GNU Make 4.3 --jobserver-auth compatibility

classic Classic list List threaded Threaded
1 message Options
Reply | Threaded
Open this post in threaded view

GNU Make 4.3 --jobserver-auth compatibility

Robert Morell

In git commit c9e6ab9ac73, the '--jobserver-fds' parameter was changed
to '--jobserver-auth', with the intent to "publish" the interface as
stable for interoperation with other tools.  This commit was included in
GNU Make 4.2 and newer releases.  Presumably, this should mean that GNU
Make 4.2, 4.2.1, and 4.3 which all use the same --jobserver-auth
interface should be compatible with each other.

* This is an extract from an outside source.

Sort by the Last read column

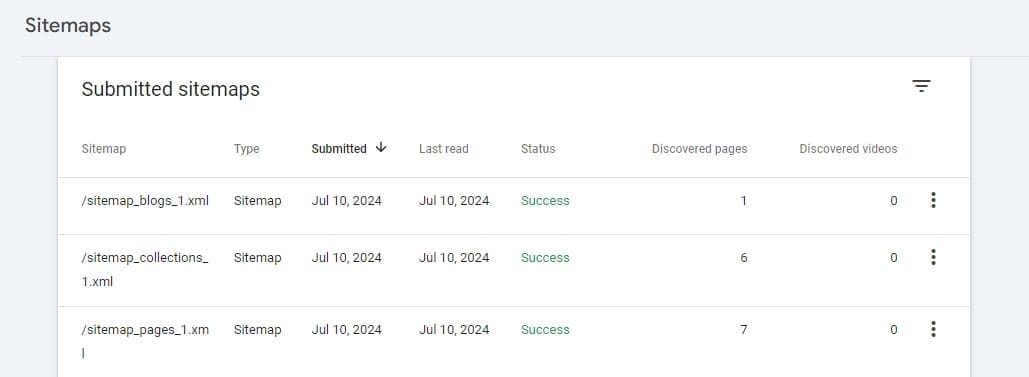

Unfortunately, this doesn't seem to be the case: git commit b552b0525
added logic to set the O_NONBLOCK flag both when creating the file
descriptors in the parent make instance (jobserver_setup()) and when
inheriting them in a child make instance (jobserver_parse_auth()).  This
flag takes effect in both the parent make instance and all processes
which inherit it, even if a child process is the one invoking fcntl().
That commit exists in the GNU Make 4.3 release, but not 4.2 or 4.2.1.

If the tool interoperating with version 4.3 is not prepared for read(3)
to return EAGAIN, then setting the O_NONBLOCK flag will cause it to
fail.  Affected tools include GNU Make versions 4.2 and 4.2.1.

Here is an example makefile that demonstrates the problem:
$ cat Makefile
        @echo "At $(MAKELEVEL): $(shell $(MAKE) --version 2>&1 | head -n 1)"

ifneq ($(SUB_MAKE),)
        +@$(SUB_MAKE) do-work

  ifneq ($(MAKELEVEL),1)
    do-work: run-sub-make

define make_work
  do-work$(1): print-version
        @sleep 1

  do-work: do-work$(1)
  .PHONY: do-work$(1)

$(foreach i,1 2 3 4 5 6,$(eval $(call make_work,$(i))))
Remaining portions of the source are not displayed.